The incidence and prevalence of NCDs in the overall population are shown in Table 1, with the corresponding bar chart displayed in Fig. 2A. In the overall sampling population, the incidence of hypertension (HT), cerebrovascular diseases (CbVD) and ischemic heart disease (IHD) (6.73%, 5.79%, 5.08%) were the highest among the 12 NCDs we included.

Table 1 Incidence and prevalence of 12 included NCDs.
Figure 2
figure 2

Descriptive and statistical results of multimorbidity in the study cohort. (A) Incidence of the 12 included NCDs in the overall population and among elderly inpatients. (B) Map of the incidence of multimorbidity. (C) Forest plots of RRs and corresponding 95% CIs for the occurrence of multimorbidity for each NCD for patients with at least one NCD (the 95% CI for RR are too narrow to be properly displayed as error bars in the forest graph). NCD noncommunicable disease, COPD chronic obstructive pulmonary disease, AH Anhui, CQ Chongqing, GD Guangdong, GS Gansu, GX Guangxi, HA Henan, HB Hubei, HE Hebei, HI Hainan, HL Heilongjiang, HN Hunan, IM Inner Mongolia, JL Jilin, JS Jiangsu, JX Jiangxi, NX Ningxia, QH Qinghai, SC Sichuan, SD Shandong, SN Shaanxi, SX Shanxi, TJ Tianjing, XJ Xinjiang, YN Yunnan, ZJ Zhejiang.

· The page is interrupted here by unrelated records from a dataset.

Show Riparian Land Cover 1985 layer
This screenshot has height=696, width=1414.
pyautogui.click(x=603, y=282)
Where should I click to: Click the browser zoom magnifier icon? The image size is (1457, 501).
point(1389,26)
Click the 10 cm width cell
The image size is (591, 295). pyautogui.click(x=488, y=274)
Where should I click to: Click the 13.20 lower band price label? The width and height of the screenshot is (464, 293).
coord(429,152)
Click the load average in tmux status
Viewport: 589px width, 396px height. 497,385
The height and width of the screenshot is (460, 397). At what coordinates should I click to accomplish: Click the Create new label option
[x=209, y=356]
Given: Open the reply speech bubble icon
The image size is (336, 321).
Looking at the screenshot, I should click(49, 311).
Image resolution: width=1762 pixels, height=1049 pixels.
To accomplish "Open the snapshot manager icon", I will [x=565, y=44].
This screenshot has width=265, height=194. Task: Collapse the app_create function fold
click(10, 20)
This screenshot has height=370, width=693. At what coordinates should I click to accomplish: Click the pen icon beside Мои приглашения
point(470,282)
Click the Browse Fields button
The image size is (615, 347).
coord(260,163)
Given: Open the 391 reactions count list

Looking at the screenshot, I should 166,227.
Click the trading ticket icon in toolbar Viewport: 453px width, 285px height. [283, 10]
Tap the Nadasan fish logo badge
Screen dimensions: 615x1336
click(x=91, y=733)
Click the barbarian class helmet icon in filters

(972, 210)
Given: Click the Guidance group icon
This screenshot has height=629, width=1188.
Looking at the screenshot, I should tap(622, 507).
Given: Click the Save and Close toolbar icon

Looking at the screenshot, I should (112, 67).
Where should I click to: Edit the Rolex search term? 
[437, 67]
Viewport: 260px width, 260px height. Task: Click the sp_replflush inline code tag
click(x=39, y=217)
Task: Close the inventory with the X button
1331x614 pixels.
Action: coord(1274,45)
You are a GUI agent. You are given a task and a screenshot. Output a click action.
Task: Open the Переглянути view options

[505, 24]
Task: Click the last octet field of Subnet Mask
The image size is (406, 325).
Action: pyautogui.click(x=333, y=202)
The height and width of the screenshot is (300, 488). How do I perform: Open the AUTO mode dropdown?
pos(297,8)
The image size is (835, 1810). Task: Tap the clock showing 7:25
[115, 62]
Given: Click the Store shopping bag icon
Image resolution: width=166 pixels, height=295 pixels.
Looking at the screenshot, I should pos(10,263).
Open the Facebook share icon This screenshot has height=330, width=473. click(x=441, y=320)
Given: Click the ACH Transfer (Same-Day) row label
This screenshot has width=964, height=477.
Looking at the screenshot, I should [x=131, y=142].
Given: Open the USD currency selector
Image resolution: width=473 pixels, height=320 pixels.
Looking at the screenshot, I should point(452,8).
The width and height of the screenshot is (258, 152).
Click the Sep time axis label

Of the overall population, 39.84% did not suffer from any of the included NCDs; 45.26% had only one NCD, while 14.87% exhibited multimorbidity, with an associated incidence of 6.68%. The incidence and prevalence of multimorbidity are also visually represented in Fig. 2A. The incidence of multimorbidity in different provinces/municipalities/autonomous regions is shown in Fig. 2B.

The 3 most common multimorbidity combinations for patients with 2 conditions were HT and CbVD (14.67% of patients suffer from only 2 NCDs); HT and IHD (13.30%); and diabetes and HT (10.36%). The 3 most common multimorbidity combinations for patients with 3 conditions were HT, IHD and CbVD (12.76%); diabetes, HT and IHD (9.81%); and diabetes, HT and CbVD (8.49%). The multimorbidity combinations in the different age subgroups are shown in Table 2.

Table 2 Multimorbidity combinations in different age subgroups.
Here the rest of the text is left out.